Altered degradation of IκBα in the absence of immunoproteasome activity. IκBα levels were measured in WT and β5i KO BV-2 cells in the absence and presence of IFNγ. (A) Representative Western blot of IκBα in WT BV-2 and β5i KO BV-2 βcells over a 240 min time course following IFNγ exposure. (B) Quantification of the data represented in (A). Statistical analysis using one-way ANOVA revealed a significant difference between groups ([F(3,28) = 12.75], p < .001). Tukey’s HSD post hoc analysis revealed that IFNγ treatment significantly reduced IkBa levels compared to control (p < .05) after 20 min. IkBa levels were unchanged in BV-2 b5i KO cells treated with IFNγ. *Individual comparisons indicated by asterisks likely used a t-test (n = 4, p < .05, ns = no significance). (C) NF-kB nuclear translocation was measured in BV-2 cells in the presence or absence of IFNγ and/or ONX-0914 by comparing the nuclear to cytoplasmic p65 ratios between groups. An ANOVA revealed a significant difference between groups using one-way ANOVA ([F(3,8) = 11.67], p = .002, n = 3).
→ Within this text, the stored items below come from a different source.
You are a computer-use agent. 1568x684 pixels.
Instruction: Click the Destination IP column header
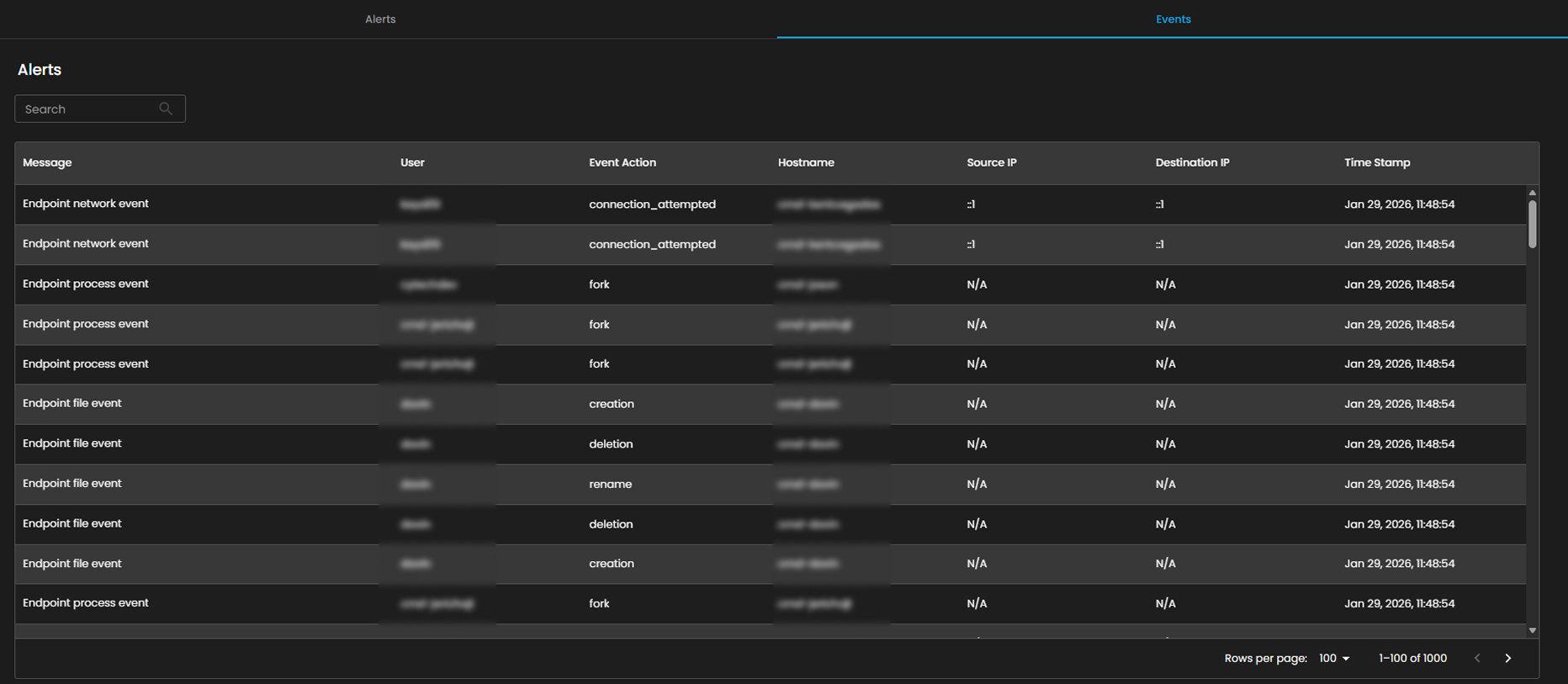1192,162
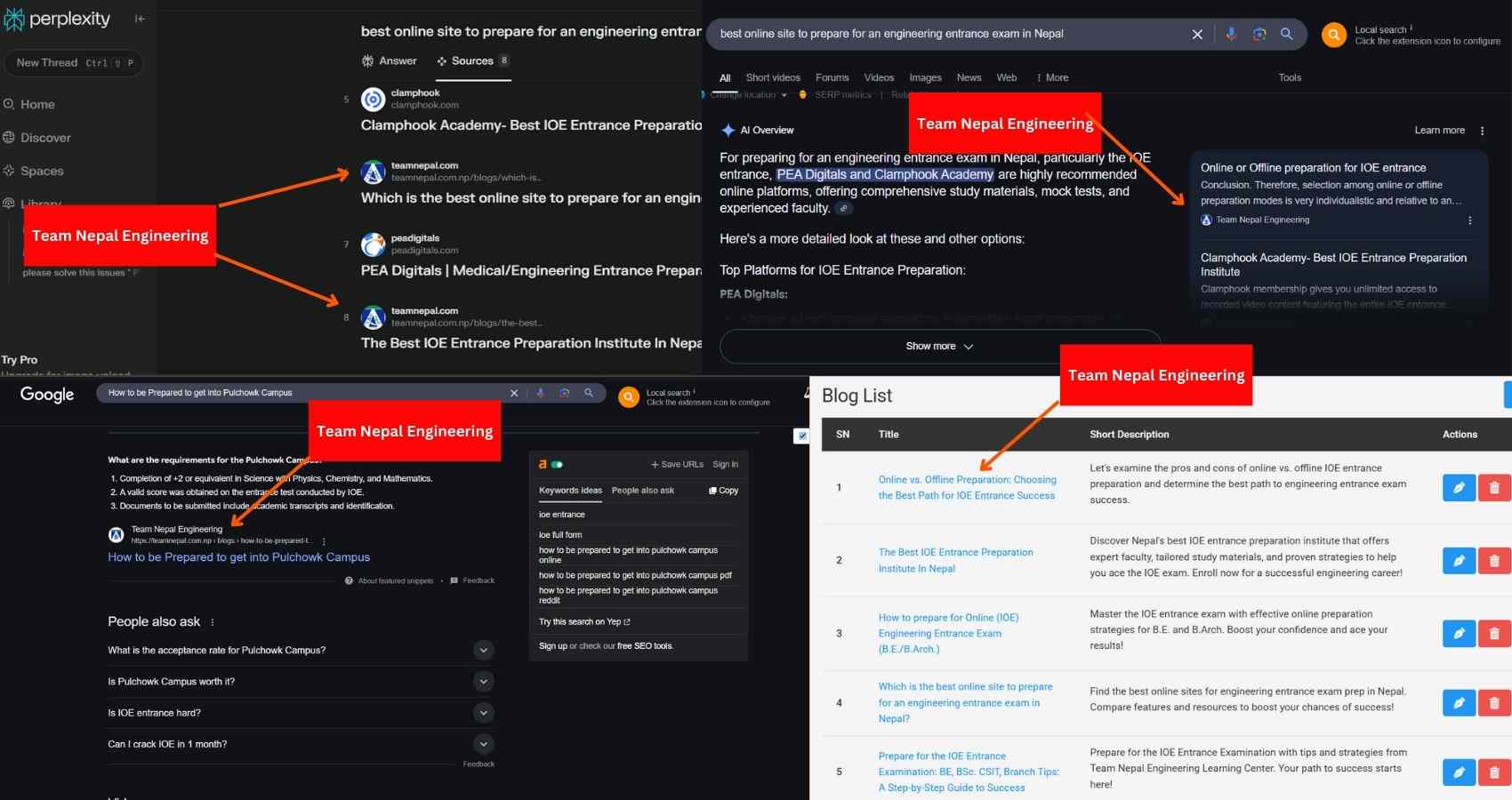
Task: Click the orange Local search extension icon at top
Action: (x=1333, y=35)
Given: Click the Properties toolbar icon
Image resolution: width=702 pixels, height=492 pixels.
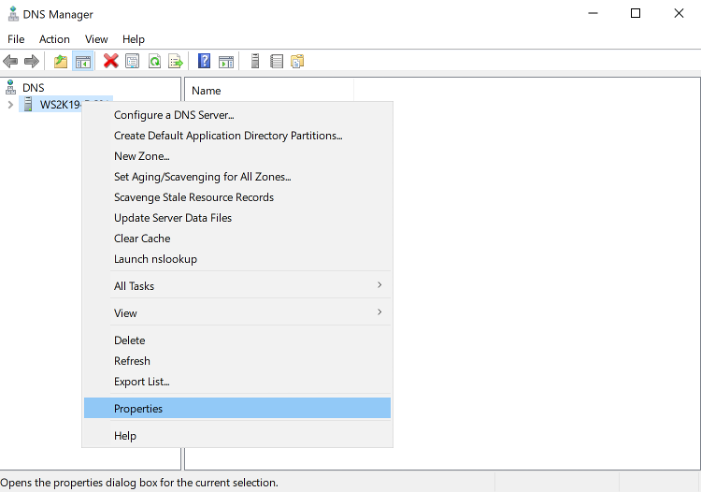Looking at the screenshot, I should click(132, 62).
Tukey’s HSD post hoc analysis revealed that IFNγ treatment increased p65 nuclear to cytoplasmic ratio compared to control (p = .014). Co-treatment with IFNγ and ONX-0914 significantly decreased NF-kB activation compared to IFNγ treatment alone (p = .002), suggesting that immunoproteasome inhibition blocks the IFNγ-dependent activation of NF-kB. (D) Gene expression analysis of cox2 expression by qRT-PCR. Statistical significance between groups (n = 5) was determined using an independent samples t-test (***p < .001, ****p < .0001, ns = no significance).